**MATERIAL FOR THIS EXERCISE**
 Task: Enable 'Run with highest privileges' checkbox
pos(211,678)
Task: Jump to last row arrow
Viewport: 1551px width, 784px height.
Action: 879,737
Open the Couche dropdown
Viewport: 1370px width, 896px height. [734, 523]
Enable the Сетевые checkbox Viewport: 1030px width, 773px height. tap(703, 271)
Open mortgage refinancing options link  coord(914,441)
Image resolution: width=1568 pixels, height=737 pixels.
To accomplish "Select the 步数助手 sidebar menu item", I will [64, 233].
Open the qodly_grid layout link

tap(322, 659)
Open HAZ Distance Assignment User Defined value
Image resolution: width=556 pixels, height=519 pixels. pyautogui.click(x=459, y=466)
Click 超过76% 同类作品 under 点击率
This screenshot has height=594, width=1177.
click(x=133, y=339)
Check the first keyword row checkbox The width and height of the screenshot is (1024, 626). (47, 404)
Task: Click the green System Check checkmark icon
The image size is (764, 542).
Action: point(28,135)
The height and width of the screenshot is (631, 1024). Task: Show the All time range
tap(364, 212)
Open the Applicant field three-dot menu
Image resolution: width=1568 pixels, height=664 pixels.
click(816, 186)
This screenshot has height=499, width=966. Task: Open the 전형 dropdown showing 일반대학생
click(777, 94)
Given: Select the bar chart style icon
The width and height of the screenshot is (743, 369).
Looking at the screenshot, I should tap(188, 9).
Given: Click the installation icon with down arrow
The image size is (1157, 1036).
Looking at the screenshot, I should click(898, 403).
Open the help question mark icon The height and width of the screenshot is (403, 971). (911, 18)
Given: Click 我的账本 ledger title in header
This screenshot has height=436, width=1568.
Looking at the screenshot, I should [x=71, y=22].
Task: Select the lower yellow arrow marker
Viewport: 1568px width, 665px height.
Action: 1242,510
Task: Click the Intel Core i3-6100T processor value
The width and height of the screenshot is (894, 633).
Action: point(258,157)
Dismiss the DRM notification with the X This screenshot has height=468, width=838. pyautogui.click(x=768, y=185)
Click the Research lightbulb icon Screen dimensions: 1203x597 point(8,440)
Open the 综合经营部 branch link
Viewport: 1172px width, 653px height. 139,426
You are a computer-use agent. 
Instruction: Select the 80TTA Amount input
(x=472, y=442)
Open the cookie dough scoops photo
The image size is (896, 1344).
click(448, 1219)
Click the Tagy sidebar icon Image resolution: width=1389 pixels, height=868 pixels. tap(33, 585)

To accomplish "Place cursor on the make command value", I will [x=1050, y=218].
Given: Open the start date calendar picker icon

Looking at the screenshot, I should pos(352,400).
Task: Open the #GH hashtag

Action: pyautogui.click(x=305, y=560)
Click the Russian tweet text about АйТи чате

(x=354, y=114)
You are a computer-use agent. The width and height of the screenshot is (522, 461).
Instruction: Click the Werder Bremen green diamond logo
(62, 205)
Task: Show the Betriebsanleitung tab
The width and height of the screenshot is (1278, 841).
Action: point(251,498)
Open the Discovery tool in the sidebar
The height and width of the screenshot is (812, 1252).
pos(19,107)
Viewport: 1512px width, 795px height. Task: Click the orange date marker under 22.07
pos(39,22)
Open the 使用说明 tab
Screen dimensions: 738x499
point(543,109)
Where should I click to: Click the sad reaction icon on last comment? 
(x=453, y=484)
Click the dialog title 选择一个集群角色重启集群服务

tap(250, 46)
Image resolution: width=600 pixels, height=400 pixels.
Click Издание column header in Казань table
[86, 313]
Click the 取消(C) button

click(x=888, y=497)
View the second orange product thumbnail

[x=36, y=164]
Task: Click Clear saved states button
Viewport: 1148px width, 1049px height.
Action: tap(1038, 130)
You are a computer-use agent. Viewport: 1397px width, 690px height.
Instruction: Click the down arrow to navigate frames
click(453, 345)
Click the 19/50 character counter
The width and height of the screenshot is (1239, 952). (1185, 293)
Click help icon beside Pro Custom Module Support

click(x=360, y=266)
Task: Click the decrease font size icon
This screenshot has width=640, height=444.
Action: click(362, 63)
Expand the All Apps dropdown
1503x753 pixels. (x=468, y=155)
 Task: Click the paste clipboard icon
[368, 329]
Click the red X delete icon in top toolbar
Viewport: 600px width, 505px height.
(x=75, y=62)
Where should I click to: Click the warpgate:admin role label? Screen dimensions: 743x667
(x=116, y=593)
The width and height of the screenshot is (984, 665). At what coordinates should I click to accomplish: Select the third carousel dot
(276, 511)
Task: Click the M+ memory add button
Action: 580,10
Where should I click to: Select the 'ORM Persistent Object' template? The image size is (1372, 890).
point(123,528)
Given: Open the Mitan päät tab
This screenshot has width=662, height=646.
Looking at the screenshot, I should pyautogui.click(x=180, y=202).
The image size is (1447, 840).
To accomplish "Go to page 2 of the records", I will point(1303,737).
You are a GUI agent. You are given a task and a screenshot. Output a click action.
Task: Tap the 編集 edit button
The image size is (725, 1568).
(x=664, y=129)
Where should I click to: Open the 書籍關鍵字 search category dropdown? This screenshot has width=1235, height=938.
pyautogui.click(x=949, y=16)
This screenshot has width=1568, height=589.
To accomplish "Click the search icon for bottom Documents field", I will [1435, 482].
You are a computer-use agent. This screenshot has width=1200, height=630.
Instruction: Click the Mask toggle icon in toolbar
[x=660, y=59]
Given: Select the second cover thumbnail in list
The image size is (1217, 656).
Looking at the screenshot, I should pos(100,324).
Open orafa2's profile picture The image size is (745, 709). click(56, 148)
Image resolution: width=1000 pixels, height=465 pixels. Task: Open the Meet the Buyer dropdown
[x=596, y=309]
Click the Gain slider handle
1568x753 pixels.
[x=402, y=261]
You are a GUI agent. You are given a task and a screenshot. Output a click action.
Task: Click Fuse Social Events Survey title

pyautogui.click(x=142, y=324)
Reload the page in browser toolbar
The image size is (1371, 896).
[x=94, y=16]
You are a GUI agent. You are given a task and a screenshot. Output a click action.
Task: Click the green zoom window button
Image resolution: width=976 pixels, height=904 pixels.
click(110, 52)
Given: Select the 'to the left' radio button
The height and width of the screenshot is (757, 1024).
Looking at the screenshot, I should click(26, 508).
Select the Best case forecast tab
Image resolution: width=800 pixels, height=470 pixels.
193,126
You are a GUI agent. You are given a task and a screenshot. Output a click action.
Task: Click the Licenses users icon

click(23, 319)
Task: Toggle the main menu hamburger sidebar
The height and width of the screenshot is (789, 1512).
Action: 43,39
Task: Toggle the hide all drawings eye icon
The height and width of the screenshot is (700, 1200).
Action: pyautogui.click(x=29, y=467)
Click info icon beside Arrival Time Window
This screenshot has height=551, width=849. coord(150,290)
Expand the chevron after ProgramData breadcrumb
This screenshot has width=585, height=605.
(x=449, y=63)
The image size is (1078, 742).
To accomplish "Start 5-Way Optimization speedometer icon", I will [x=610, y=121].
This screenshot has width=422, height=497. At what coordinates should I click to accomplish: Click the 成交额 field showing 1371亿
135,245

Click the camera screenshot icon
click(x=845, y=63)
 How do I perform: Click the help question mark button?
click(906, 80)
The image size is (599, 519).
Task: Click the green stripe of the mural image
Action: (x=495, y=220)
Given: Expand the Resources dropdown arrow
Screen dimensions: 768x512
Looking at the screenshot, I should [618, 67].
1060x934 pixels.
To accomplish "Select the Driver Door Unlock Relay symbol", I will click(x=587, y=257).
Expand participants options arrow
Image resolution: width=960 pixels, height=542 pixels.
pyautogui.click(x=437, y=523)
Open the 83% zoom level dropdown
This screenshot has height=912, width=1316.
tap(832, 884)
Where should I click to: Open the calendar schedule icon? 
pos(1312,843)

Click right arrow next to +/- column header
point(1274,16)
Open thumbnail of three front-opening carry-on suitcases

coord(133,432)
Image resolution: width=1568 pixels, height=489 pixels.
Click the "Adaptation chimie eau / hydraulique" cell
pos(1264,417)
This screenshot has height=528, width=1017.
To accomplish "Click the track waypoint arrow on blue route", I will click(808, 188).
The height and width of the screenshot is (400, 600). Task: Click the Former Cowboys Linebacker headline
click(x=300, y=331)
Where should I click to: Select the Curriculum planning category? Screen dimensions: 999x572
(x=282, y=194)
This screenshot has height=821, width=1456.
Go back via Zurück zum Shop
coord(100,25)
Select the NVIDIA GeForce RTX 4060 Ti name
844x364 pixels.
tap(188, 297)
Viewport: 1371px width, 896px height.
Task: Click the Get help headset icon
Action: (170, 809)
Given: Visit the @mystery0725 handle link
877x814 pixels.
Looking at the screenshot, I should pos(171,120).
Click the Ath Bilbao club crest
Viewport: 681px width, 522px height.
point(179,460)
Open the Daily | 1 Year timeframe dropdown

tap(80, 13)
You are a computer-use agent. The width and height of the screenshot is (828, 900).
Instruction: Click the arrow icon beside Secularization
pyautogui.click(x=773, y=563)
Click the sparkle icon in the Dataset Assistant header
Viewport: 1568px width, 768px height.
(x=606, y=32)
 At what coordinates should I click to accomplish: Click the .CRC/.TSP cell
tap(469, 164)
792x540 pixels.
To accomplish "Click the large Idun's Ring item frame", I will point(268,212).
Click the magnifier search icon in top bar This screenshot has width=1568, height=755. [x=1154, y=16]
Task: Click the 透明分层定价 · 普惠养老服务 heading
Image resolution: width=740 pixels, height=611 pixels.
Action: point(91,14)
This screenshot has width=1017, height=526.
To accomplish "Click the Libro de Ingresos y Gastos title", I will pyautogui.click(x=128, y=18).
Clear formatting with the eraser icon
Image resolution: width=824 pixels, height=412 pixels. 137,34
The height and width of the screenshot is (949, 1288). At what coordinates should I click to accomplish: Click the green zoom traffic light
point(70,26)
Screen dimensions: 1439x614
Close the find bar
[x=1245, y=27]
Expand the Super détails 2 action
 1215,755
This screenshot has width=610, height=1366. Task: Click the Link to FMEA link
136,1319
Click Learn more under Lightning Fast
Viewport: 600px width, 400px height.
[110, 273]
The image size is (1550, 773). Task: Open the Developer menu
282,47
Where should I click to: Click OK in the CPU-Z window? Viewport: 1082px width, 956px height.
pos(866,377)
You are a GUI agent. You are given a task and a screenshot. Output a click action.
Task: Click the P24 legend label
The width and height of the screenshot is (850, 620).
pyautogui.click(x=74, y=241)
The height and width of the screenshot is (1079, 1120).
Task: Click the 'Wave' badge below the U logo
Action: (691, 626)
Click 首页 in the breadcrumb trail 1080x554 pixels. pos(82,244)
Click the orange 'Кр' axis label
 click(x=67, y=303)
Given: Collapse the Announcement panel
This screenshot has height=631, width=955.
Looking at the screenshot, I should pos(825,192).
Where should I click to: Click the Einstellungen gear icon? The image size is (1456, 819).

**BRIEF**
The expected answer is a copy of every line in the entries that holds the word "computer".

**FINAL ANSWER**
You are a computer-use agent. 
You are a computer-use agent. The width and height of the screenshot is (522, 461).
You are a computer-use agent. Viewport: 1397px width, 690px height.
You are a computer-use agent. This screenshot has width=1200, height=630.
You are a computer-use agent. The width and height of the screenshot is (828, 900).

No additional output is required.